2. セグメント別の動向:金融ITとIT基盤がけん引
セグメント別では、主力の国内領域が全体の成長を力強くリードした。
- 金融ITソリューション:証券や銀行向けのシステム開発および運用案件が好調を維持し、9%増収・19%増益と大きく伸長。
- IT基盤サービス:デジタルセキュリティ関連やクラウド関連の案件が活況を呈し、収益性が大幅に向上。
- コンサルティング:公共案件の予算成立遅れに伴う一時的な稼働率の低下などにより一部減益となったものの、民間向けでは内需型を中心に底堅い推移を見せており、特にAI活用に関するコンサルティング案件は前年同期比で5倍以上に急拡大している。
3. 次世代AI戦略と今後の展望
野村総合研究所は、生成AIをはじめとする「フロンティアAIモデル」に対応した高度なセキュリティ診断サービスや、業界・タスク特化型のLLM構築手法の高度化を矢継ぎ早に展開している。また、最先端のAI技術と社会インフラを融合させる「社会レジリエンスAI」構想の提言など、単なるITベンダーにとどまらない知見の提供も強めている。

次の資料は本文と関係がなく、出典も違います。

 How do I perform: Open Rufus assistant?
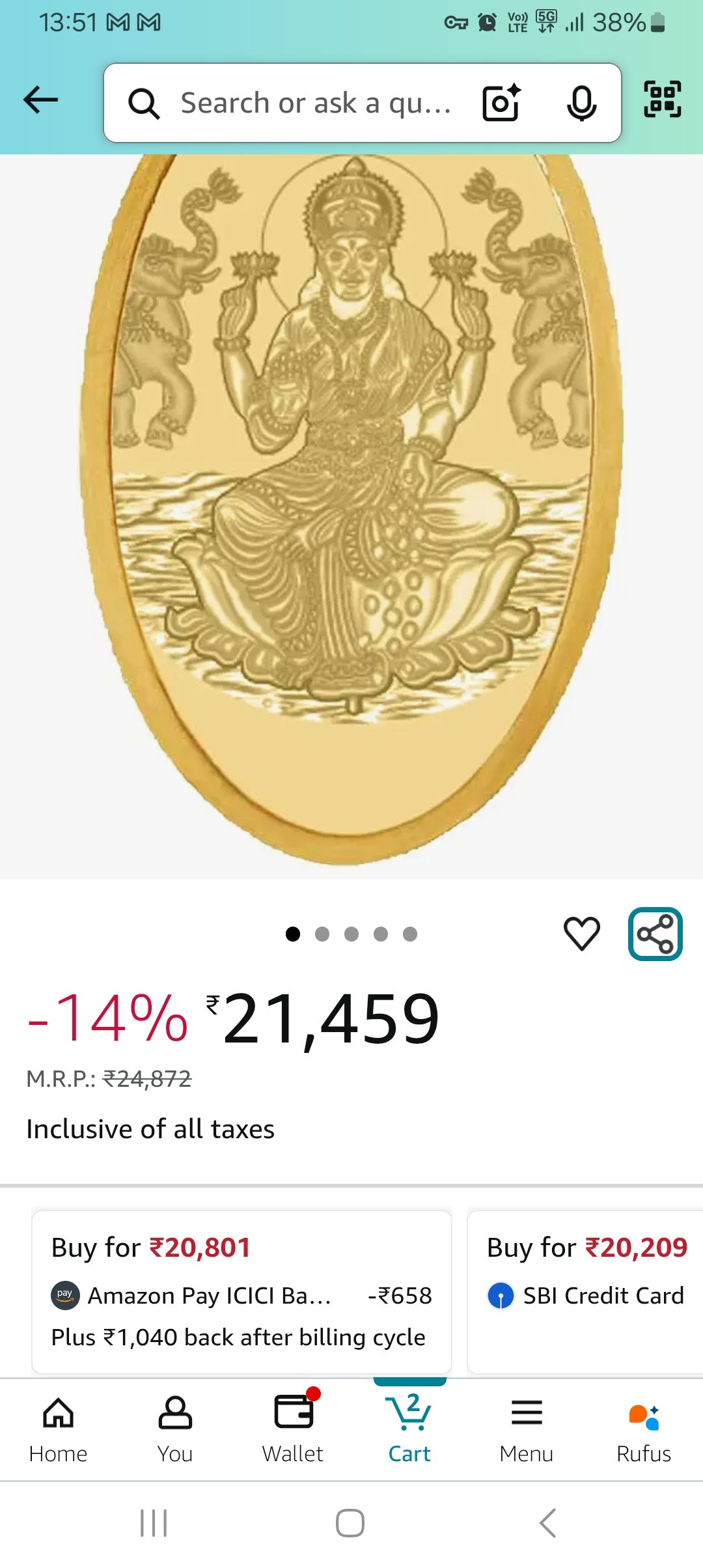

受注高(当期売上予定分)も前年同期比10%増と高い伸びを記録しており、中東情勢やマクロ経済の先行きに対する慎重な見方を置きつつも、旺盛なDXおよびセキュリティ需要を取り込む同社の事業基盤は極めて堅固であると言える。長期経営ビジョン「NRI Group Vision 2030」に向け、次世代型サービスへのシフトを着実に加速させている。